The Impact of Cultural Expression as a Means of Resistance during the Transatlantic Slave-Trade
The Transatlantic Slave Trade, spanning four centuries, was a systematic and consistent form of suppression that still continues to affect generations of Africans located in different parts of the world. The United Nations observes this day as the International Day of Remembrance of the Victims of Slavery and Transatlantic Slave Trade. Today was also commemorated at the weekly DPI NGO briefing with passionate, gentle and articulate presentations by two speakers, and complex and enlightening responses from the audience.
Professor Sekou Konneh, senior lecturer at the Department of Sociology and Anthropology at the University of Liberia was the first to communicate the dangers of racism, and how the way in which we identify ourselves and each other can easily be potential harbingers of oppression and division. The ideology of being African is not a matter of biology but of perception, identity and belonging. The cultural expression during the period of slavery, that in many ways was misinterpreted by those who observed them, who were not of their culture, offered Africans resistance to their oppression at the time. Masking, dancing, singing and trading were some of the cultural expressions that enabled them to negotiate their way through multiple generations of oppression, passing on stories of culture, meaning and resilience to the younger generations that would then continue those stories. As the generations continue to pass, Professor Konneh identified that the spiritual connection with the homeland of the African continent and the concept of ‘home’ overall needs to be re-negotiated and given renewed meaning.
Dr Marcia Burrowes holds the positions of Coordinator and Lecturer in Cultural Studies at the University of the West India in Barbados. Interested in researching the African Continuum in the Caribbean as manifested in the performance culture, she is particularly interested in migration and Diaspora studies. Dr Burrowes discussed the process of ‘the making of a culture’ and “hybridisation” where the ways of multiple and diverse tribes found common ground as they created a collective oneness. Language, religion and song were key means of expression in the fight against slavery. As the slave ‘owners’ endeavoured to suppress their cultural expression, the Africans would adapt and adjust their forms of expression finding ways to live it out. For example, when all musical instruments were removed from, ordinary objects became the means for making music. Mask making enabled Africans to identify and affirm their relationship with the spirit world and show reverence to their ancestors and the spirit world through dance and song.
The Audience. The process of dehumanising people does not necessarily cross national borders. As articulated by an African audience member today, after the Civil War, when Africans went home to the Continent, they felt themselves superior to the tribal Africans who had remained on the continent. The newly returned Africans had learned skills and abilities during their time of slavery. This difference created disharmony and dissension among the African people, the results of which continue to day. Wherever we may be from, as soon as we make someone ‘other’ to us, we can do what we like to them without feeling accountable. This attitude of ‘othering’ has helped produced the world of division we live in today.

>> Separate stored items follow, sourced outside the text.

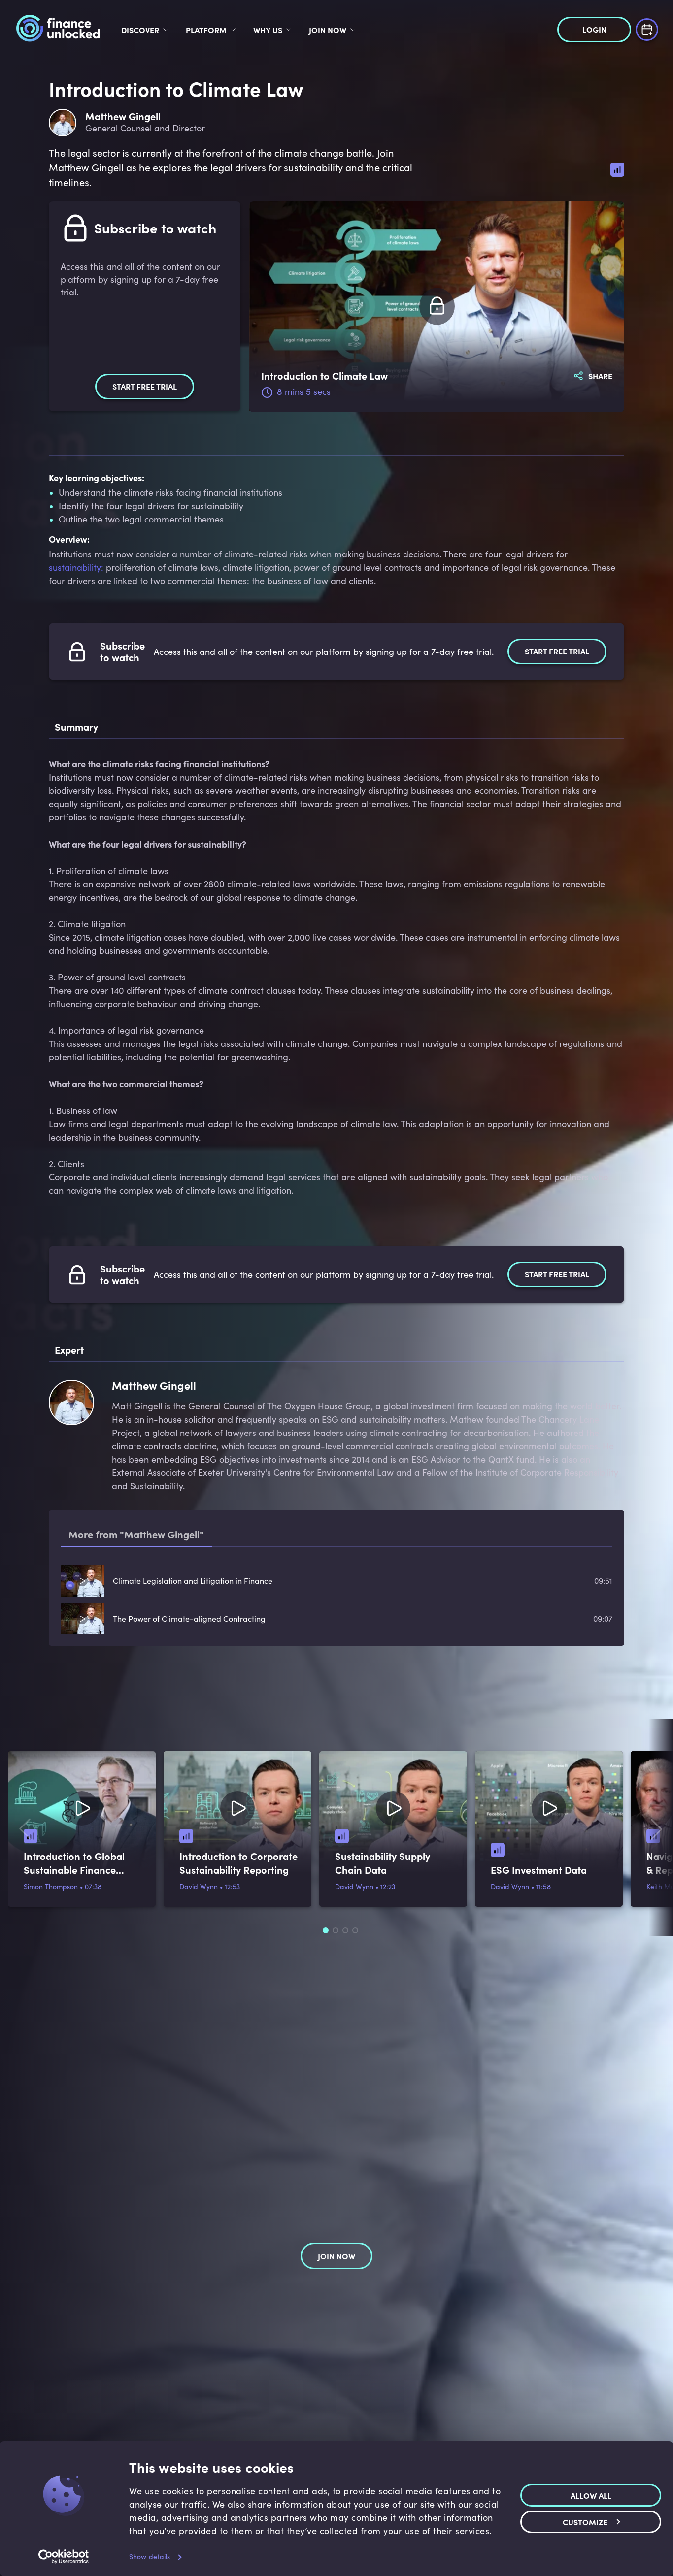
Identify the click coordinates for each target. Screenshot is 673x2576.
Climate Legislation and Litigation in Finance (192, 1580)
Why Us (267, 29)
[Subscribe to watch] (437, 306)
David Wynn (198, 1886)
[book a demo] (647, 28)
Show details (149, 2556)
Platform (206, 29)
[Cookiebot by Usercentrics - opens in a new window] (64, 2556)
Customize (585, 2521)
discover (140, 29)
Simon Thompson (51, 1886)
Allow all (591, 2495)
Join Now (327, 29)
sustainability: (76, 567)
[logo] (58, 29)
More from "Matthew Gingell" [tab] (136, 1534)
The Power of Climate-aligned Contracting (189, 1618)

We understand that the identity of all living beings is first and foremost spiritual. Other identities of language, culture, religion and nation are transient and can change even in one lifetime. However, it is through these identities that people find meaning in life’s events. It is through these identities that people also express their innate qualities, inherent creativity and perform acts of belonging while finding ways of withstanding acts of violence, whether overt or covert, being committed against them. Identity is complex. The problem is that ideologies of hate easily reduce people, who are complex, creative and multidimensional, into singular simple strands of identity that can designate people as something ‘other’, making it easy to dehumanise them. The philosophy of Raja Yoga is that the identity of each person is identical. Each of us are spiritual beings of conscious light energy who live in physical bodies and express ourselves through the social world. When we understand our sameness, while celebrating humanities multiple forms of expression, we will see the real possibility of peace and begin indeed to live it.